In some cases, the suit contends, loggers unnecessarily “mowed down” young timber to reach “a few large merchantable trees,” and their actions caused infestation of the flammable gorse, an invasive weed.
“The tragic facts of what actually happened over more than two years demonstrates that these defendants had absolutely no regard for the mess that the Yoder family would be left with,” the suit alleges. “As a result, the future for timber production on the Yoder family’s 321.26 acres is both bleak and expensive.”
Once Yoder’s surviving relatives began to question why neither Yoder nor his estate received money from the timber sale, Pro Forestry Consulting provided “incomplete” and inaccurate information “in formats that no landowner without significant knowledge of how logs are accounted for from the woods to the mill would be able to understand,” Haglund wrote in the suit.
A nephew of one of Yoder’s daughters got involved and asked to inspect the land last month but Richards put two locks in place to block his entry, the suit alleges.
The nephew, though, is a retired auto mechanic and came prepared with his tools, using a metal-cutting saw to cut through a link in a chain at the gate and then put his own locks on the property, according to the suit.
Craig Richards sent Yoder’s daughter an email last Friday complaining and arguing that his company’s contracts were solely with Edwin Yoder, the suit says.

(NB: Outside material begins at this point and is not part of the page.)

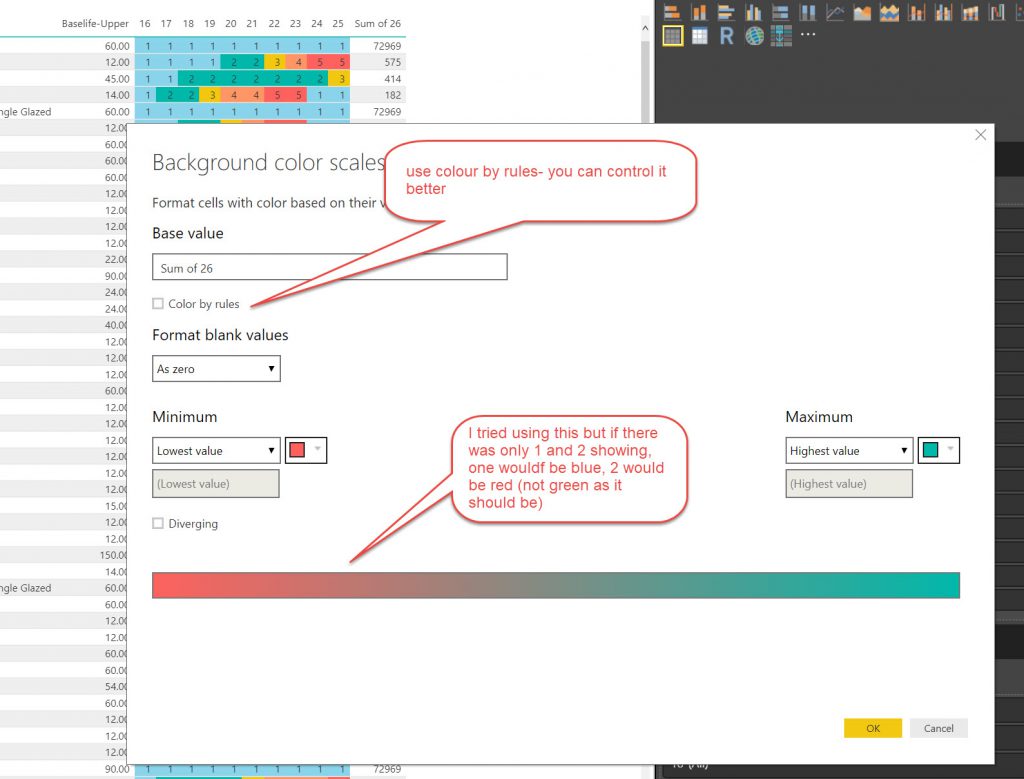Select the stacked column chart visual
The image size is (1024, 779).
pyautogui.click(x=699, y=12)
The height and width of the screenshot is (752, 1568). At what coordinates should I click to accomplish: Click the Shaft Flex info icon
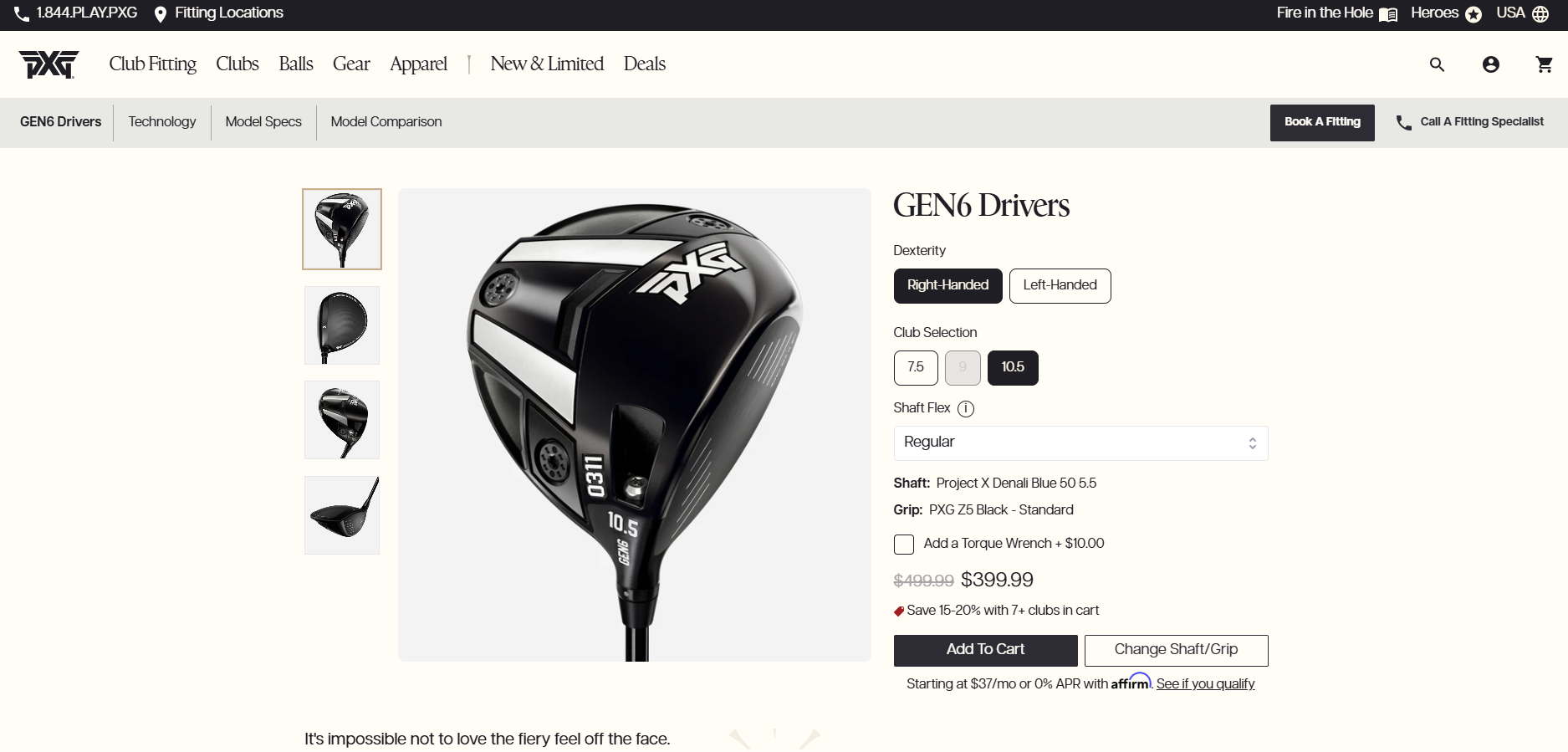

The suit alleges Pro Forestry Consulting has engaged in a similar pattern, citing a separate civil malpractice and negligence suit filed by a doctor against the company in Curry County in 2023. Pro Forestry Consulting and a logger paid $109,910 to settle the claims related to a timber harvest and road widening on approximately 30 acres of forestland in Langlois, according to the suit.